Berlin is particularly worried about Kosovo, as with 1,330 troops it is the biggest contributing nation, and, along with the United States, Italy and Austria, foots much of the bill for low-level peacekeeping work.
Western powers formally ended their role overseeing Kosovo in September, four years after it proclaimed independence. But the European Union's police force, EULEX, and a 6,000-strong NATO force remain to deal with occasional ethnic violence.
Speaking ahead of a meeting on Wednesday at which NATO defense ministers were scheduled to discuss Kosovo, Defense Minister Thomas de Maiziere said he would push for EULEX to be completely overhauled.
"Germany is not satisfied with the situation," he told reporters on Tuesday evening.
"We need a new start, a new name, a new structure, new people and a new mandate. In any case, it's on the wrong track. We need to sort that out at the EU level."
Unlike NATO, EULEX was not accepted by Serbs as a neutral force, he said, referring to around 50,000-60,000 Serbs in a tiny northern part of Kosovo who reject the independence of the former Serbian province and oppose the Pristina government, challenging NATO and EU troops.
As a result, he said NATO reservists - in particular German, Italian and Austrian - were being forced to do work that should be done by the Kosovo police and EULEX, something he said was "not correct".
"I will propose that we fulfill our tasks there under a consistent brief without permanent reserve units," De Maiziere said as he went into the meeting on Wednesday.

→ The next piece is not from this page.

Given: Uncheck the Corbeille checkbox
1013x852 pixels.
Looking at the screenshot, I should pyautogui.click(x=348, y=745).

De Maziere's intervention in the debate comes at a time when the 28-member military alliance has been considering cutting troop numbers. Plans to trim the NATO peacekeeping force were put on hold last year after a spate of violence in the north.
If fewer soldiers were needed, NATO should take such a decision, the minister said. "But to act as if we need fewer and then to get the job done through reservists - that is not right," he said.

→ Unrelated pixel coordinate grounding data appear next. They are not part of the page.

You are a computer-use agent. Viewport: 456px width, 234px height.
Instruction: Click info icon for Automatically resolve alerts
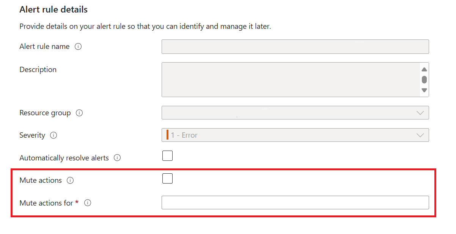[117, 158]
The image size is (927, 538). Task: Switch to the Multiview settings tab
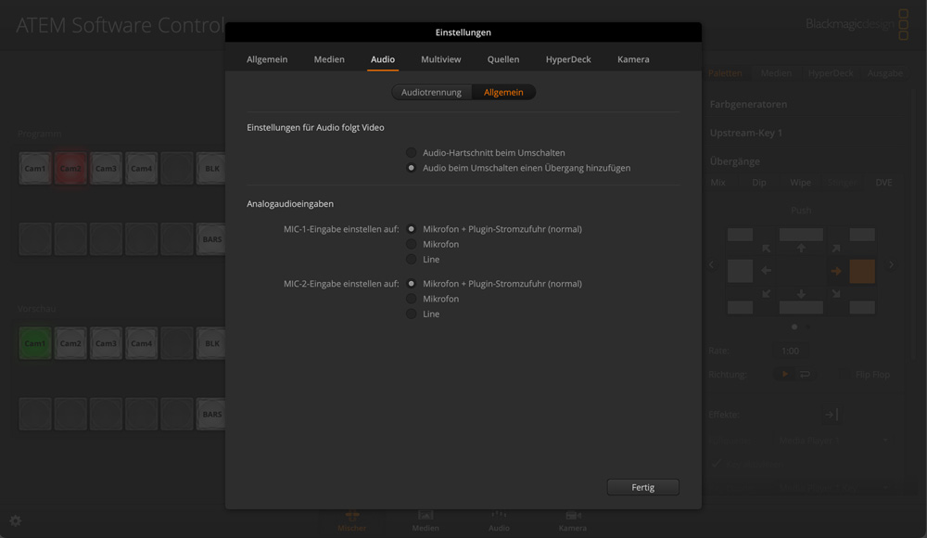[440, 59]
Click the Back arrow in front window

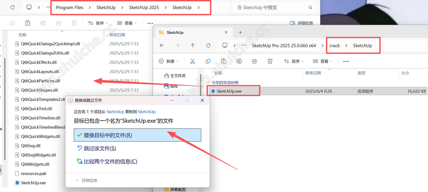(x=162, y=46)
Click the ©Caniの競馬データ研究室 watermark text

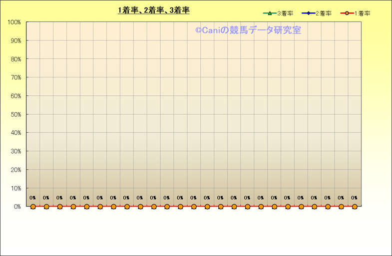(248, 30)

NATO Secretary General Anders Fogh Rasmussen said on Wednesday that NATO's force in Kosovo "has done excellent work in maintaining a safe, secure environment for the entire population of Kosovo and will continue to carry out its mandate".

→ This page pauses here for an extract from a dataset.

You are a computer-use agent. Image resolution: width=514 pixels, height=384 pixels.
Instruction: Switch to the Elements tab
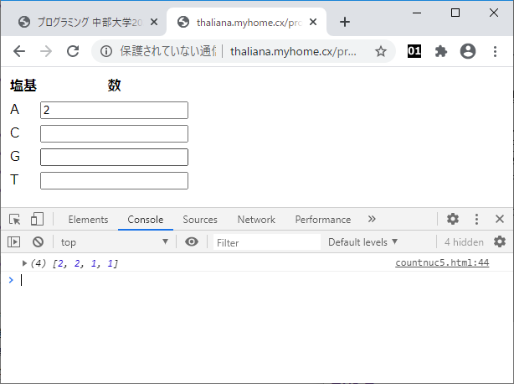point(88,220)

Serbia lost control of Kosovo in 1999 when NATO bombed it to halt the killing and expulsion of ethnic Albanians by Serb forces fighting a two-year counter-insurgency war.
Landlocked and impoverished, Kosovo has been recognized by 91 countries including the United States and 22 of the EU's 27 members.
Serbia is under pressure from the EU - which it wants to join - to loosen its grip on north Kosovo and to improve relations with Pristina.